Perhaps not that surprisingly, the report indicated that the health care sector will have the largest share of the mobile workforce in 2020, as it does today, at least when those operating inside and outside of the office are counted. 

"Mobility has become synonymous with productivity both inside and outside the workplace, and the mass adoption of mobile technology in the United States has cultivated an environment where workers expect to leverage mobile technology at work," IDC Research Analyst for Mobile Enterprise Device Solutions Bryan Bassett mused. "This expectation will be supplemented by new solutions specifically intended to manage the challenges associated with the growing needs of the mobile workforce."

Again, healthcare faces the most challenging landscape when it comes to security and compliance for general IT matters, and increased mobile workforce sizes will only compound the issues should leaders not take proactive steps to mitigate threats and lower risk. As has always been the case with IT security, comprehension is key. 

Maximizing control
Because the mobile and regular workforce populations are increasingly converged and, subsequently, indistinguishable, health care leaders should be working to develop centralized strategies that govern the entirety of IT in a streamlined and efficient fashion. Vulnerabilities will always be more prominent when the organization has disparate controls and policies in place to govern varying technological and operational frameworks. 

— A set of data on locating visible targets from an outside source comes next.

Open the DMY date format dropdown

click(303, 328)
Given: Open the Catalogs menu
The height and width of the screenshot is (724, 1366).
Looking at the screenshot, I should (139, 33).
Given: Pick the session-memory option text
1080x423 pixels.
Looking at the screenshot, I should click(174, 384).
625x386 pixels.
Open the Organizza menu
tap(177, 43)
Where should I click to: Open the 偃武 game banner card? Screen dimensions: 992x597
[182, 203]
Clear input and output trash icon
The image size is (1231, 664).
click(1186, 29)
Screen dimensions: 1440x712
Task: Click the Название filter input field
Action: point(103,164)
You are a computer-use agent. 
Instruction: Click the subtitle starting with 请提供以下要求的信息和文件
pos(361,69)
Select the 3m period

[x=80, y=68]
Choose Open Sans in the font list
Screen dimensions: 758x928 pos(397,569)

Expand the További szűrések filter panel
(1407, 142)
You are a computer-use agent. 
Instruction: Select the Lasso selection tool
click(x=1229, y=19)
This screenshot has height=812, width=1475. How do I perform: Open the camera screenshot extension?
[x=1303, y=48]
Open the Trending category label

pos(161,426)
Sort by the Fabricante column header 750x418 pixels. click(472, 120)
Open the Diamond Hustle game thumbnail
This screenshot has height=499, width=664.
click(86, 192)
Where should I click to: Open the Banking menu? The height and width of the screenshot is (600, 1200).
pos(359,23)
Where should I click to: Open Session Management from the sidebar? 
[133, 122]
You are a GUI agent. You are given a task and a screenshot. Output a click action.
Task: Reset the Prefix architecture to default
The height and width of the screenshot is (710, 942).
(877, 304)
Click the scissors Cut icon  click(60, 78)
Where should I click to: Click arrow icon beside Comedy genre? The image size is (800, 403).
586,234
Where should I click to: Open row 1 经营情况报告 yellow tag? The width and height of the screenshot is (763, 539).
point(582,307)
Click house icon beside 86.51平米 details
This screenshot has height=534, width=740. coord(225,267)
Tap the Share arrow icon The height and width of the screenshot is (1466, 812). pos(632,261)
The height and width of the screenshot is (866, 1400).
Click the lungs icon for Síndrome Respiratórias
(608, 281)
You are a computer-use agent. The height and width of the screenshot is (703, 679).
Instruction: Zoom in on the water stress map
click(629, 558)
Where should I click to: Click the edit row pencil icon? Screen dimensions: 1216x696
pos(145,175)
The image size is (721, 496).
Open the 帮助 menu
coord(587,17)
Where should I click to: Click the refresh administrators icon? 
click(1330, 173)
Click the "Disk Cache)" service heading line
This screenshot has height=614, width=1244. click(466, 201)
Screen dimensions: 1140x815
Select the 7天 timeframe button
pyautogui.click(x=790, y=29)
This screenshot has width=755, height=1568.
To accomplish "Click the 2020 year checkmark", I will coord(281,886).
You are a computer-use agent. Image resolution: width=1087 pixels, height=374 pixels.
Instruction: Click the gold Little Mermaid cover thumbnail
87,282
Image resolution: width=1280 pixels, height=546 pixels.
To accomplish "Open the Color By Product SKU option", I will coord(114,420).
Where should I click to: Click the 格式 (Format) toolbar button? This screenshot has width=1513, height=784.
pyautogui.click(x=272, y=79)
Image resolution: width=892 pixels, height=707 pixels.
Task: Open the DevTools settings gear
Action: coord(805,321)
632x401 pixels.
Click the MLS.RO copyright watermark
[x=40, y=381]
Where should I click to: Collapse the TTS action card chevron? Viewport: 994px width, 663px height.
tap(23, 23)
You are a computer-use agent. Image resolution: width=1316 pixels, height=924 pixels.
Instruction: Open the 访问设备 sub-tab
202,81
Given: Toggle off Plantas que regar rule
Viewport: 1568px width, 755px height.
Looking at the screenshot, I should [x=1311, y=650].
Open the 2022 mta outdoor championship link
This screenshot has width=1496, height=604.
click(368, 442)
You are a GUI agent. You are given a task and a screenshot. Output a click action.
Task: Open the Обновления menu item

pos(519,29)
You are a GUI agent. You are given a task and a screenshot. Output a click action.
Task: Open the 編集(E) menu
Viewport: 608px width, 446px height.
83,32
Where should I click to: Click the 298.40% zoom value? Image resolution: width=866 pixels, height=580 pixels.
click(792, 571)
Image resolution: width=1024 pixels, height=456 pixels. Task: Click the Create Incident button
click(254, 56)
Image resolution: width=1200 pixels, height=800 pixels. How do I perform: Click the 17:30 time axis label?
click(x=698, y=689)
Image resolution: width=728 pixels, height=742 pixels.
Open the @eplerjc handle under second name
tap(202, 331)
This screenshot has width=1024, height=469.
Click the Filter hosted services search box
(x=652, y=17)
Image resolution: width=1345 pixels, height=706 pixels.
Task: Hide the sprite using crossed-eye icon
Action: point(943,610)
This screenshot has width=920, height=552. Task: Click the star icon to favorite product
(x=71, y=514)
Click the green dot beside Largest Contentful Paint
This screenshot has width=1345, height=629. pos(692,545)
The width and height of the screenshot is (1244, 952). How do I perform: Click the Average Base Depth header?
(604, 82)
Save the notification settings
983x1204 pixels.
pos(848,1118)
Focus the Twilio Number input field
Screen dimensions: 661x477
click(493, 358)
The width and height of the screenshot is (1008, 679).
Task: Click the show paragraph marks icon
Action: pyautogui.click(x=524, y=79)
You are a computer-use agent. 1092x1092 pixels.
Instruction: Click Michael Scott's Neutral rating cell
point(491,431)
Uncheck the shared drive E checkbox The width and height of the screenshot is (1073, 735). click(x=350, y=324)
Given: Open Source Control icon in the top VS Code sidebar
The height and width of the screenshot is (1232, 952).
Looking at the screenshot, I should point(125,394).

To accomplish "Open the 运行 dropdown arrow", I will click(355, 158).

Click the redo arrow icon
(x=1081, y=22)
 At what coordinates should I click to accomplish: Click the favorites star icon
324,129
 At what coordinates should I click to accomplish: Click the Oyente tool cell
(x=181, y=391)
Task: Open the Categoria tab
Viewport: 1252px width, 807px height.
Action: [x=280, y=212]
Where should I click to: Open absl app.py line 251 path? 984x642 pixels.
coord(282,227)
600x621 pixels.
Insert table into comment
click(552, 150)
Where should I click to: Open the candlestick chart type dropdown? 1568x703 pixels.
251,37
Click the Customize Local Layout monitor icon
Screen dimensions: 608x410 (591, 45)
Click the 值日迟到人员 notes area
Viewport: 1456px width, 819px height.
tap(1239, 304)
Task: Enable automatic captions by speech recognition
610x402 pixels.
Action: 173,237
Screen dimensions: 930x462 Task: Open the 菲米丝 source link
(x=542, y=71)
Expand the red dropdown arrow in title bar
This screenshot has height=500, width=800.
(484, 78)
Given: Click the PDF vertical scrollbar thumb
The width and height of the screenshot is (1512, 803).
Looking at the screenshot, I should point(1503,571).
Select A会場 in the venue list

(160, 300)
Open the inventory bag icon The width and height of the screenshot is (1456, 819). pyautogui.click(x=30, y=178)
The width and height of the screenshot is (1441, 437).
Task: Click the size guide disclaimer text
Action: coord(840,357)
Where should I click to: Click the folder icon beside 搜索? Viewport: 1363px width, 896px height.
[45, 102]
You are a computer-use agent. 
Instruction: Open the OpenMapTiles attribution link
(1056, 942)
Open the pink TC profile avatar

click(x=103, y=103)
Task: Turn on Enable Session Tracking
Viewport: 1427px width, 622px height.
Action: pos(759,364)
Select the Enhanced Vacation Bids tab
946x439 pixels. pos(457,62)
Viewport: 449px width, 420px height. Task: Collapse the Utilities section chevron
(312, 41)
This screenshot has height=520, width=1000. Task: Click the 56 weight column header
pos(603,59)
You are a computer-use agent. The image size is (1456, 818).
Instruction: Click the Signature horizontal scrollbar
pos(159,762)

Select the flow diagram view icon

Leveraging the same types of solutions and strategies for mobility that are in place to dictate the use of more traditional equipment and tools will create cohesion and clarity that can quickly reduce the number and severity of vulnerabilities. Especially when medical firms are taking a BYOD approach to mobility, which is inherently the least secure given the lack of corporate ownership over devices and the data they store, secure cloud and similar services need to be in place. 

Additionally, since employees will be increasingly reliant upon their smartphones, tablets and portable computers to communicate with others, email encryption and HIPAA-oriented tools will need to be properly configured on the devices. With a lot of effort and plenty of foresight, the massive mobile workforce population can be a boon to operational success, rather than simply a hindrance to data security.